Il dottor Daniel Zoboli, paleontologo dell’Università di Cagliari, ci apre un nuovo varco verso milioni di anni fa, quando la nostra Isola era molto diversa da quella che conosciamo oggi.

«Tra i fossili più comuni vi sono quelli di ricci di mare e molluschi ma talvolta si possono ritrovare denti di pesci e ossa di rettili e mammiferi marini. Tra questi ultimi vi sono anche quelli appartenenti a due piccoli cetacei ritrovati presso il colle di San Michele a Cagliari.»

Figura 1. A) Colle San Michele, B) Domenico Lovisato, scopritore dei fossili delle balene, C) Giovanni Capellini, paleontologo che studiò i fossili.

«È infatti nell’aprile del 1886 che il paleontologo istriano Domenico Lovisato ritrovò alcuni frammenti di ossa fossili di una piccola balena nei calcari marnosi miocenici affioranti presso il colle cagliaritano» prosegue Zoboli. «Appena due mesi dopo lo stesso Lovisato ritrovò i resti fossili di un’altra balena che giacevano ad appena 150 metri a sud del precedente ritrovamento.»

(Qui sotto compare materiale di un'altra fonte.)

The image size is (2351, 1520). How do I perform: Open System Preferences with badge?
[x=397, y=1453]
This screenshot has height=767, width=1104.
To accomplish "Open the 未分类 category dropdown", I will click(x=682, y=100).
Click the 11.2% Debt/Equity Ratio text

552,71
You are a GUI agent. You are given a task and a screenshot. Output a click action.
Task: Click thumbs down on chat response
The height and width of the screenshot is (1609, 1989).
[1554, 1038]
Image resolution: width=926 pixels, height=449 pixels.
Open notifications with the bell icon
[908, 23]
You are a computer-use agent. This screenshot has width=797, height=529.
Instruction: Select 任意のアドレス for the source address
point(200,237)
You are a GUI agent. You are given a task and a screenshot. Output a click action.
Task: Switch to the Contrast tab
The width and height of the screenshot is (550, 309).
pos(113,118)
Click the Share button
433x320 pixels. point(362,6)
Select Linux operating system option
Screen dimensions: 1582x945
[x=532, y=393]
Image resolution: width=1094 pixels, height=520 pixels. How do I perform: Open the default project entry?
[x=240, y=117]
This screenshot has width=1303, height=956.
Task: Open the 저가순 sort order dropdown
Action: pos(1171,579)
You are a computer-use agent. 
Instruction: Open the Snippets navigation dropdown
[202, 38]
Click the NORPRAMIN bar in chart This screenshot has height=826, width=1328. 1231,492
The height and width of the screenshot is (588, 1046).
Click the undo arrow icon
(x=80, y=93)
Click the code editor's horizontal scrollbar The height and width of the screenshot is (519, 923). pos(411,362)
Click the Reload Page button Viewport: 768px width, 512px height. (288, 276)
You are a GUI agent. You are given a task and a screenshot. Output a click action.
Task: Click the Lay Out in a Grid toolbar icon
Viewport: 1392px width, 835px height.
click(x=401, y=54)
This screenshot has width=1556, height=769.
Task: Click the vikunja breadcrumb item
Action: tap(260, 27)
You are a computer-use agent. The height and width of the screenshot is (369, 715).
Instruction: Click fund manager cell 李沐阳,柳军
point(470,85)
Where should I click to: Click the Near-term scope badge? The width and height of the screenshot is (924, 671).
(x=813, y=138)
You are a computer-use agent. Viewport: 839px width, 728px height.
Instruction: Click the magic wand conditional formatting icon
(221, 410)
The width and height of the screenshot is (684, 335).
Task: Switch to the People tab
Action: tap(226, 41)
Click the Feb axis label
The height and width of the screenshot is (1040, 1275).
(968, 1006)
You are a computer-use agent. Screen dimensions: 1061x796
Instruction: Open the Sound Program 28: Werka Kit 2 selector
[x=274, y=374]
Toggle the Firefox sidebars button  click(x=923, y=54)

Figura 2. I resti di una delle due balene del colle San Michele, da una tavola di Capellini del 1899.

 

«Nel 1890 questi preziosi fossili sardi furono inviati a Bologna dove furono ripuliti dalla roccia incassante e successivamente studiati dal paleontologo Giovanni Capellini il quale, nel 1899, li attribuì a due nuove specie che chiamò rispettivamente “Aulocetus calaritanus” e “Aulocetus lovisati” in riferimento al luogo di ritrovamento e allo scopritore dei fossili. I fossili dei due cetacei cagliaritani sono attualmente conservati nel Museo “G. Capellini” di Bologna.»

Figura 3. Il cranio di “Aulocetus lovisati” conservato nel Museo “G. Capellini” di Bologna (da wikipedia).